Im Jahr 1899 wurde im Zentrum des Neuen Kathedralplatzes das Gebäude der Gymnasium errichtet, das entlang einer Gasse in einiger Entfernung von den Straßen Lenin und Sowjetskaja liegt. Die Hauptfassade des Gebäudes ist zur Straße Lenin ausgerichtet.
Am 1. September 1882 wurde in Borissoglebsk eine dreiklassige Vorschule eröffnet, die 1899 in ein vollwertiges Gymnasium umgewandelt wurde, und im selben Jahr wurde das heutige Gebäude errichtet. Die Finanzierung erfolgte durch die Stadt, das Land, das Ministerium für Volksbildung und Schulgeld. Das siebenklassige Gymnasium hatte eine zusätzliche achte Lehrklasse, die das Recht auf den Titel Lehrerin verlieh. Die meisten Lehrerinnen der ländlichen Schulen des Kreises und der städtischen Schulen waren Absolventinnen des Gymnasiums. Das Gymnasium nahm Mädchen aus verschiedenen Ständen auf. Aus dem Bericht von 1911 geht hervor, dass am 1. Januar 1912 im Gymnasium unterrichtet wurden: 16 Töchter von erblichen Adligen, 98 persönliche Adelige und Beamte, 39 aus dem geistlichen Stand, 105 Töchter von Ehrenbürgern und Kaufleuten, 360 Bürger und 260 Töchter von Bauern. Nach der Anzahl der Schüler war das Mariińska Gymnasium eines der größten im Bildungsbezirk.
Das Gymnasium verfügte über eine umfangreiche Bibliothek mit 1303 Titeln und eine Schülerbibliothek mit 3024 Titeln.
Seit der Eröffnung wurde das Gymnasium von Wera Porfirjewna Tolpegina geleitet, die Geschichte und Geografie unterrichtete. Im Jahr 1912, anlässlich des 30-jährigen Bestehens ihrer Tätigkeit im Gymnasium, beantragte die Stadtverwaltung die Verleihung des Titels Ehrenbürgerin von Borissoglebsk. Am 1. Januar 1912 arbeiteten im Gymnasium 40 Lehrer, darunter S.V. Orzhewskaja und L.V. Iljinskaja (Russisch), E.G. Lazorina (Arithmetik), A.A. Treskina (Mathematik), W.N. Jewsejewa und I.E. Lubimow (Geschichte), A.A. Studenetskaja (Geografie), E.V. Alferjewa (Deutsch) und W.A. Radetskaja (Französisch).
Während des Ersten Weltkriegs war in der Wohnung von W.P. Tolpegina im Gebäude des Gymnasiums ein Lazarett mit 5 Betten für Verwundete untergebracht.

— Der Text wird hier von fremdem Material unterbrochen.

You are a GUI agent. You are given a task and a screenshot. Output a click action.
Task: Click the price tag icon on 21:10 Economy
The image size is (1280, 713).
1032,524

Die Lehrer nahmen aktiv am öffentlichen Leben der Stadt teil. Im März 1917 fand im Gymnasium eine Gründungsversammlung der Borissoglebsker Pädagogischen Gesellschaft statt, die Lehrer von Grund- und Mittelschulen der Stadt und des Kreises vereinte. Dort wurde auch eine Kommission gewählt, um ein Projekt für eine Volkshochschule in Borissoglebsk zu entwickeln.
Von 1899 bis 1904 besuchte die Revolutionärin A.K. Benediktowa das Gymnasium. In den Jahren 1935-1941 besuchte der Held der Sowjetunion G.A. Pechkovski die Mittelschule, die sich in diesem Gebäude befand.
Vom 25. Juni 1941 bis zum 15. Oktober 1943 befand sich hier das Evakuierungskrankenhaus Nr. 1392, in dem verwundete sowjetische Soldaten behandelt wurden, die aus den Kampfgebieten an den Ufern des Don kamen.
Das Gebäude des Gymnasiums ist zweigeschossig, aus Ziegeln, verputzt und erinnert an französische Schlösser des 16.-17. Jahrhunderts. Der Hauptrechteckige Bau wird durch Risalite mit Attiken und Türmchen kompliziert. Die dekorative Fassadengestaltung umfasst Elemente der Renaissance. Die Wände des Erdgeschosses sind rustiziert und mit einem Gesims abgeschlossen, die Fenster sind rechteckig mit profilierten Fensterrahmen. Die Portale der Tambouren sind mit Voluten und einem Fries mit Modulonen geschmückt. Das zweite Geschoss ist mit Eckrustik und Pilastern mit Rillen dekoriert. Über dem Gesims der Risalite erhebt sich eine Attika mit einem Türmchen, das mit Pilastern und Archivolten geschmückt ist. Die innere Planung ist flurartig, mit einem Festsaal im zweiten Stock. Es sind Öfen mit Kacheln, Stuckgesimse und Rosetten sowie metallene Treppengeländer erhalten geblieben.